AUSTIN, Texas — The Texas Education Consortium for Male Students of Color, a program AUSTIN, Texas — in the Division of Diversity and Community Engagement at UT Austin, has been awarded a $375,000 grant from the Kresge Foundation to support its efforts in helping low-income African American and Latinx males enter the college pipeline.
Since its inception in 2013, the Consortium has built a statewide network of educators who are working together to help male students of color prepare for success in high school and college. With the Kresge grant, the program aims to build upon its partnerships and educational offerings, including its Texas Male Student Leadership Summit, an annual conference held each semester at UT Austin that brings together hundreds of students, educators and higher education professionals from across Texas and the nation.
The grant will also allow for the Consortium to build upon its evidence-based intervention strategies and practices that are offered to K-12 and higher education institutions. Designed and developed by Consortium partner institutions (school districts, community colleges and four-year universities), these offerings include research and best practices for better serving K-12 and college students, mentoring services, and a summer leadership academy for local middle- and high-school students.
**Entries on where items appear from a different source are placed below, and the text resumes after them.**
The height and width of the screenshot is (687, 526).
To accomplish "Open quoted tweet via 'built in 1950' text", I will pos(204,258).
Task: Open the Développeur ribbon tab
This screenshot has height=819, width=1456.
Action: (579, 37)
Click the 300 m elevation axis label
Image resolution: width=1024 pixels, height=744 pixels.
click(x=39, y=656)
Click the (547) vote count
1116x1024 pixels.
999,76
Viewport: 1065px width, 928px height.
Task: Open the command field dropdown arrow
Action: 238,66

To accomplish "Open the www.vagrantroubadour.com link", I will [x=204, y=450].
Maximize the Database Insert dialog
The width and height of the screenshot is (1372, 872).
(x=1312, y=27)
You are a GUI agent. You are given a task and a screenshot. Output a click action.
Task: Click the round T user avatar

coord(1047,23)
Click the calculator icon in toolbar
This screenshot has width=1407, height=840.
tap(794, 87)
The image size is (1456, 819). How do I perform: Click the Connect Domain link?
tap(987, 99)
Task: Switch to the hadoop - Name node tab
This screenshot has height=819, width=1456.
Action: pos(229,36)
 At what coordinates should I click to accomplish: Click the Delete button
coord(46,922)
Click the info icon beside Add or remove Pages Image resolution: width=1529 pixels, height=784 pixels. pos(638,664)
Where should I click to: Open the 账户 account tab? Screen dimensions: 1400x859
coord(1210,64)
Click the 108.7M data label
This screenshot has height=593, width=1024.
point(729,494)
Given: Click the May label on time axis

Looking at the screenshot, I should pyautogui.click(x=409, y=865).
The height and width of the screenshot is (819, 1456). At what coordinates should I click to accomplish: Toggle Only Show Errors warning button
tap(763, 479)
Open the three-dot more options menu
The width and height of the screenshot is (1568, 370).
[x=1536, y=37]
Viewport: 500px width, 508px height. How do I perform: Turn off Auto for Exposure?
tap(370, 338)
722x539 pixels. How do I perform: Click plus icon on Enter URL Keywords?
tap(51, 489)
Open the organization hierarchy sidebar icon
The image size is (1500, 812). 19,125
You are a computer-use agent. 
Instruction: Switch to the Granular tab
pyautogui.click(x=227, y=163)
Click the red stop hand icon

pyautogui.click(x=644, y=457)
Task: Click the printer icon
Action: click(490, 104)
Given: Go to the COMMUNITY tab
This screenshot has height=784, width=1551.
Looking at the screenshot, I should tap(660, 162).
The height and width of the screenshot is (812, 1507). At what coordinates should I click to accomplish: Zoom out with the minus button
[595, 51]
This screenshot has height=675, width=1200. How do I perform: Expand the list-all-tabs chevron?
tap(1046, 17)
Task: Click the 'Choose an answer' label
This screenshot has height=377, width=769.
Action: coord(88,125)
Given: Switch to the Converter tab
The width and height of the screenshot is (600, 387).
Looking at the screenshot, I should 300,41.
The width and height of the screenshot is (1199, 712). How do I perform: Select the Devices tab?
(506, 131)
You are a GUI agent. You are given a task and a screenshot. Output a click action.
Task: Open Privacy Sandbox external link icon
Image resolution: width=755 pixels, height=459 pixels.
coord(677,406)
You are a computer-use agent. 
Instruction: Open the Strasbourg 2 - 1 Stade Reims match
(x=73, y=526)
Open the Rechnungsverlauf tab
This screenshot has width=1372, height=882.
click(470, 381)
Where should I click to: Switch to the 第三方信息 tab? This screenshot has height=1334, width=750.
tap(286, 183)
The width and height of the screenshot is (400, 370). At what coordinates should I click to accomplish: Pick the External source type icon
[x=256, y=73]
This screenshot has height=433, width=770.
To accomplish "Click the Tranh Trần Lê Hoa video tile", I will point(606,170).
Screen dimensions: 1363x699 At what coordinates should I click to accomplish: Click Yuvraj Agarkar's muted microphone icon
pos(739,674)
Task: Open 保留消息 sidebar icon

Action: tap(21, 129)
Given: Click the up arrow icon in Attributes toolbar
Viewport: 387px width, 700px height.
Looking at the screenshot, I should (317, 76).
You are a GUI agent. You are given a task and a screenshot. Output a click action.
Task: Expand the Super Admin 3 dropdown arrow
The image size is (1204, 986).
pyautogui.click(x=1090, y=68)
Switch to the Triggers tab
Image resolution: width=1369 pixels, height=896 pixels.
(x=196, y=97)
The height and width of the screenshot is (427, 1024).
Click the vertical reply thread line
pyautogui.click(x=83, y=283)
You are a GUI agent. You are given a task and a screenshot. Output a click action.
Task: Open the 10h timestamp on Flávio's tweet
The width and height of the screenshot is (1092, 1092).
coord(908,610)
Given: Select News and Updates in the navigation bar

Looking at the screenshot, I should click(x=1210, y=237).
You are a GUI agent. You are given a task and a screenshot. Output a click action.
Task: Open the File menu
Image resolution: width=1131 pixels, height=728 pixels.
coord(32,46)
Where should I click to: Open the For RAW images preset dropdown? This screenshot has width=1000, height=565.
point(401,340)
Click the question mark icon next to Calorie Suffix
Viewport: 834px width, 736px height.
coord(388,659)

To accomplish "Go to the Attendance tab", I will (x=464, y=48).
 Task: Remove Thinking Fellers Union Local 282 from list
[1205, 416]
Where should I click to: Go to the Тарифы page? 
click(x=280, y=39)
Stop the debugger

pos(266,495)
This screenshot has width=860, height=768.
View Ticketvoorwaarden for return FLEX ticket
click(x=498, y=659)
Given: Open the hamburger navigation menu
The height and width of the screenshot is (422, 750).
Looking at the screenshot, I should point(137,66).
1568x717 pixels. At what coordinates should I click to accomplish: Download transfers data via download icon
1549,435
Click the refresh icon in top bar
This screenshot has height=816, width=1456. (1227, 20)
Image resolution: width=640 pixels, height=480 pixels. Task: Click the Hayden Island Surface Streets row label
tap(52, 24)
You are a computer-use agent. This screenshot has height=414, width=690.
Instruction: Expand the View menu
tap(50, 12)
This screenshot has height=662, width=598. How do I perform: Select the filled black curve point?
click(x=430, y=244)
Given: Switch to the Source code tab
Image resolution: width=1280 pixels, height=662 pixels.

Emmet Campos, director of Project MALES, said the grant will help the Consortium continue its mission to increase the number of African American and Latinx college graduates across the state of Texas. The Consortium is a unit within Project MALES (Mentoring to Achieve Latino Educational Success) which also includes the Project MALES Mentoring Program and a Research Institute.
“This grant will support the our efforts at Project MALES and the Texas Education Consortium to continue to build the capacity of our Consortium partners individually and collectively, using evidence-based practices that have been tested in the field with our Consortium partners to better serve boys and young men of color,” Campos says.
This is the Consortium’s second grant awarded by The Kresge Foundation, which works to expand opportunities in America’s cities through grantmaking and social investing in arts and culture, education, environment, health, human services and community development in Detroit, Michigan.